+++ SELECTED TEXT
# Updating & Upgrading



## geomonroe (Oct 24, 2012)

hello;
I don't want to break my system, and am overwhelmed by update info from handbook.
Any suggestions on updating and upgrading without breaking my system?
george


----------



## SirDice (Oct 24, 2012)

[thread=26140]HOWTO: keeping FreeBSD's base system and packages up-to-date[/thread]


----------



## DutchDaemon (Oct 24, 2012)

Are you talking about the OS/kernel, or about third-party software (ports/packages)? Make sure you understand the difference, it'll be half the battle.


----------



## wblock@ (Oct 24, 2012)

geomonroe said:
			
		

> hello;
> I don't want to break my system, and am overwhelmed by update info from handbook.
> Any suggestions on updating and upgrading without breaking my system?
> george



It's easy: *make a full backup*.  With a full backup, you can safely try anything on the original system.
++++++
+++ RECORDED INFORMATION
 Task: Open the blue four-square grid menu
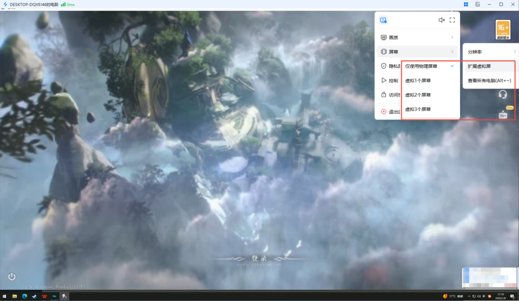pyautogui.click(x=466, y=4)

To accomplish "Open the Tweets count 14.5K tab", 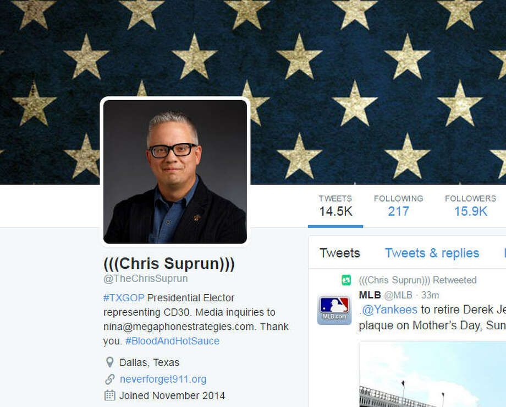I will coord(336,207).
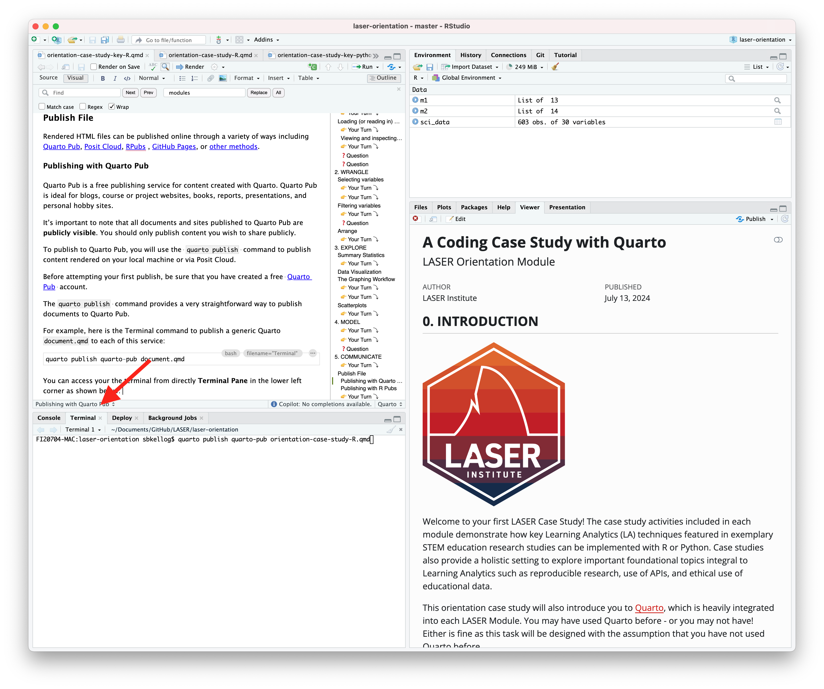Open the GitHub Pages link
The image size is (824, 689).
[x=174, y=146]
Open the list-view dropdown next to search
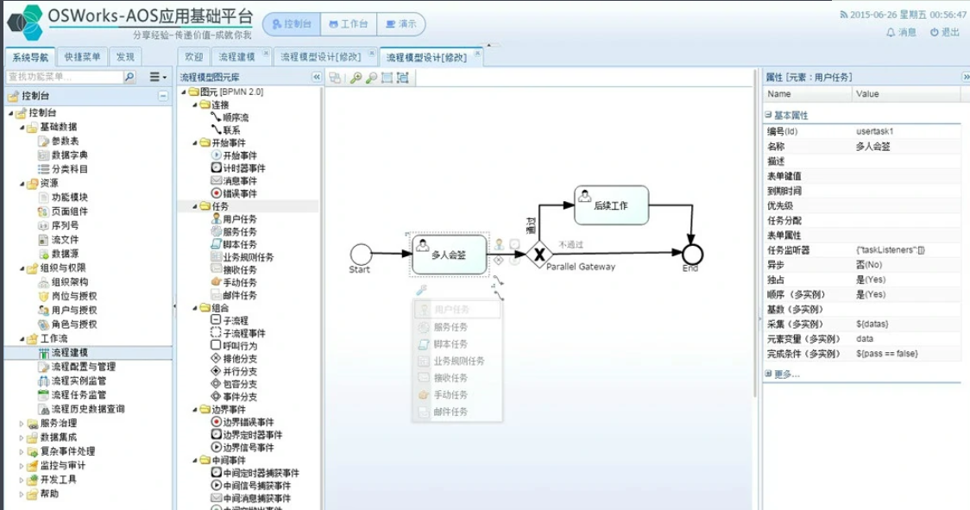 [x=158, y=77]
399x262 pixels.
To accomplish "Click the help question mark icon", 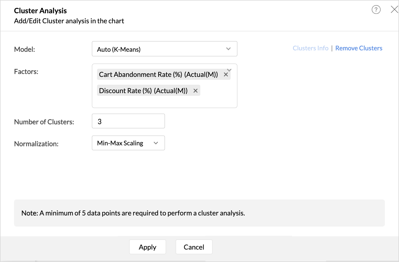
++++++
SHORT TASK ▸ Continue the forum thread on updating and upgrading FreeBSD from where it stops.

ANSWER TO THIS EXERCISE ▸
----------



## geomonroe (Oct 24, 2012)

*T*hanks for the reply, the update section of the manual is what got me scared*.* *A*nd *I* broke my system once when *I* installed KDE. *A*s far as kernel or third party, *I* guess what *I* did with third party broke my X system. Full Backup sounds like my ace in the hole, sometimes *I* forget the basics. As *I* have been a windows and linux user for a while *I* am ready to keep and learn a good system and from what *I* have found this is the one!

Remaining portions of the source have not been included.